Угрозы жены не подлежали пересмотру или обжалованию. И мне предстоял выбор: кого предавать — маму или жену (с ее, Регининой, точки зрения)? Я предал маму.
— Поклянись, что ей не напишешь.
— Да пойми же: это она сгоряча, — скорее промямлил, чем произнес я.
— Поклянись!
— Ну, успокойся. Клянусь…
— Скажи более внятно. И более убежденно!
— Я клянусь.
— А теперь попробуй нарушить…
Я не нарушил.
Мамины неожиданные слова были нужны Регине, она их даже ждала. Уверяю себя в этом сейчас, на больничной койке, где много времени для раздумий. А в те три с половиной месяца… мы воспитывали маму молчанием.
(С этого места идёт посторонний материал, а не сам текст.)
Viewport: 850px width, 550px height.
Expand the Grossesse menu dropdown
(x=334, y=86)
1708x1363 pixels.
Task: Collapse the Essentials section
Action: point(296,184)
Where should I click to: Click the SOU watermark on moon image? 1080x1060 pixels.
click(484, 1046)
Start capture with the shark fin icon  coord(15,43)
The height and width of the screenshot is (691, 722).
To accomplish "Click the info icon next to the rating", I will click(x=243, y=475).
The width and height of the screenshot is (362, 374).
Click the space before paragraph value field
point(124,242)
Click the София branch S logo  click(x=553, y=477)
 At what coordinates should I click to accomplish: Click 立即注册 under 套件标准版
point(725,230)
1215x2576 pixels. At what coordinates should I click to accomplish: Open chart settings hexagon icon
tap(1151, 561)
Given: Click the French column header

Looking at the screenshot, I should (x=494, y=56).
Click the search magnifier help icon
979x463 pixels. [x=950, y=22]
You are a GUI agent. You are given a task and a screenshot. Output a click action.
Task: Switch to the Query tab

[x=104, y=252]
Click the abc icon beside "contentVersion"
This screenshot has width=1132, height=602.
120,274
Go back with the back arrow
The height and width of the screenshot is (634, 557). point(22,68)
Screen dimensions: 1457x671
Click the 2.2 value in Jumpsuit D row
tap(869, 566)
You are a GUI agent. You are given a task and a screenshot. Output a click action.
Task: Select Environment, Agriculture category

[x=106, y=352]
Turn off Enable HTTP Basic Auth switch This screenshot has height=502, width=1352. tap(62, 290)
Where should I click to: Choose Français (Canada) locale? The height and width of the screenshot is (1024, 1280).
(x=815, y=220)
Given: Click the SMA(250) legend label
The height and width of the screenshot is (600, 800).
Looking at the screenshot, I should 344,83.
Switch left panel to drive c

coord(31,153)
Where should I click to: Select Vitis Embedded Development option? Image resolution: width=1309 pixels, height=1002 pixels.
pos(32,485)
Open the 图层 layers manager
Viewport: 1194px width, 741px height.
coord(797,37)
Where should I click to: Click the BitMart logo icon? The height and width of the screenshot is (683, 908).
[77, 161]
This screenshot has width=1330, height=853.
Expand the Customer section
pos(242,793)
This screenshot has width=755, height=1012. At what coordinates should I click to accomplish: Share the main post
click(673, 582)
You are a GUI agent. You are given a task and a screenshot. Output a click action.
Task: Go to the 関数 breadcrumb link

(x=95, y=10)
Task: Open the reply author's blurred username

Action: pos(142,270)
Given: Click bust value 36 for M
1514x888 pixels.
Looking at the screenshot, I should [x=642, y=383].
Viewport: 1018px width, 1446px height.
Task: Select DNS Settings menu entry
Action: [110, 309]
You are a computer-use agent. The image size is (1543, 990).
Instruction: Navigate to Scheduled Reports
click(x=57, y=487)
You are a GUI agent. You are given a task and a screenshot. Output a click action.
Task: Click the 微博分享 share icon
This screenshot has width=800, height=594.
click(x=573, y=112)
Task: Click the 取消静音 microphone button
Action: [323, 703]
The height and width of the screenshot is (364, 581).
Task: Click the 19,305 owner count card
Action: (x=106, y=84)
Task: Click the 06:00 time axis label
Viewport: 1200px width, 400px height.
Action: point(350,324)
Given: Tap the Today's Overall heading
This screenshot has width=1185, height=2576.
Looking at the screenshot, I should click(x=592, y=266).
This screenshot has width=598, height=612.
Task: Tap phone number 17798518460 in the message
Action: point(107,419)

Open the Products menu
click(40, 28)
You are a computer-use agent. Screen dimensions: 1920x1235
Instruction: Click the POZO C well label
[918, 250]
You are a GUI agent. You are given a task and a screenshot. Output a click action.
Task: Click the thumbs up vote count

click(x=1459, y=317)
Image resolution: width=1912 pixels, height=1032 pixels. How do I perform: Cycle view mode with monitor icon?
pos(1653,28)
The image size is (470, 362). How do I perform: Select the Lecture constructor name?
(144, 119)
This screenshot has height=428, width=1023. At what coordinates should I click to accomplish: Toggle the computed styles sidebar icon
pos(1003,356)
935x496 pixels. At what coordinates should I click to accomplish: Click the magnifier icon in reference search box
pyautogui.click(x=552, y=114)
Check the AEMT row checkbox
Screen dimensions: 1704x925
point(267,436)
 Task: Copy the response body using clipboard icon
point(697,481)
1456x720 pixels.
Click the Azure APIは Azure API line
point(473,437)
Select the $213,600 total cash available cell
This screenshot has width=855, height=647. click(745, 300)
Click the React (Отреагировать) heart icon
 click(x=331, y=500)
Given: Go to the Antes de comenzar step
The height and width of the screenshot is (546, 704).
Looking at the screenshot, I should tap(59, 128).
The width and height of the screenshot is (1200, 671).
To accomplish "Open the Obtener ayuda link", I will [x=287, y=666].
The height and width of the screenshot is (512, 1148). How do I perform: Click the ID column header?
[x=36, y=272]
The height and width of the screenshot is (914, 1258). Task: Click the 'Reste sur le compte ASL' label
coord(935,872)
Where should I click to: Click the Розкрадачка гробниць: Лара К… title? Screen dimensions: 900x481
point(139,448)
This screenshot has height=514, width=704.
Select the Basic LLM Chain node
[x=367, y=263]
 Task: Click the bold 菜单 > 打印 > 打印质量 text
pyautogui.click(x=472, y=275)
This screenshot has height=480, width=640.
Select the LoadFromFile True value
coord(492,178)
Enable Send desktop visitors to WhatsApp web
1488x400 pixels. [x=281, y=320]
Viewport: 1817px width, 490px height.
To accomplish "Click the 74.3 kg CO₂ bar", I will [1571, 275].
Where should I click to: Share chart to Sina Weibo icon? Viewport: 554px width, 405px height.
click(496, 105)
Я прошел мимо маминого подъезда, не узнав его. Потому что шторы на окнах первого этажа были мне незнакомы. И рояля я не услышал. А ведь музыкой она скрашивала дни одиночества. И люстра по-чужому светила… «Не так уж она тосковала, если занялась обновлением», — непременно отметила бы Регина, будь она рядом.
Дверь мне открыл сосед.
— А где мама?
Он не отличался сентиментальностью и сострадательным вниманием к чужим судьбам.
— Вы не волнуйтесь. Присядьте… Она, как бы это сказать… И я поэтому въехал.
— Куда въехали?
— Ну, в ее комнату. Которая, как бы это сказать, освободилась.
Так он сообщил мне, что мамы уже нет. И продолжал объясняться:
— Вещи ее все в полном порядке. Я только кое-что свое втащил и повесил… Чтоб жилплощадь за мной, как бы это сказать, закрепилась. Я ведь стоял в очереди на улучшение… — Мамина смерть, стало быть, улучшила его жизнь. — И, понимаете, чтоб не въехал сюда без очереди кто другой…
Он был из тех очередников, до которых очередь «на улучшение» почти никогда не доходит. И вдруг… повезло. По своему примитивному простодушию он этого даже и не скрывал.
Я вошел в комнату, где мы с мамой столько лет были вместе. И еще остался рояль. Отполированно-черный цвет его показался мне траурным. Это был цвет привилегированной дорогой крышки, которую несут впереди… Привилегии сохраняются порою и за чертой бытия.
— Что же мне-то не сообщили?
— Она просила не срывать ваши… Ну, эти ваши…
На словах «концерты» или «гастроли» он забуксовал. И вновь поторопился меня успокоить:
— Урну вам выдадут в крематории.
Я медленно оглядывал комнату.
— Все вещи на месте. Она, как бы это сказать, сразу… То все бегала к почтовому ящику. Как здоровая бегала. А потом враз… Я и въехал.
Давно это было… Никто, ни единого раза не позаботился больше о том, чтобы я «сходил на дорожку». И чтобы дорожка та для меня была доброй.
— У вас тут все пропахло мочой. Задохнуться можно. Прямо с порога тошнит… — отчаивалась Регина. И затыкала нос.
— А сколько лет я вдыхал твой нрав… или норов? — однажды сорвался я.
Как все привыкшие упрекать, она упреков в свой адрес не выносила. И выскочила из палаты.
Но ровно через две недели, то есть через четырнадцать дней, снова явилась.
Десятилетия супружеского существования обострили ее нюх до предела и догола обнажили ее раздраженно-брезгливый характер… Поскольку от любви даже блеклого, выцветшего следа не осталось. И я уже не стеснялся… По той же причине.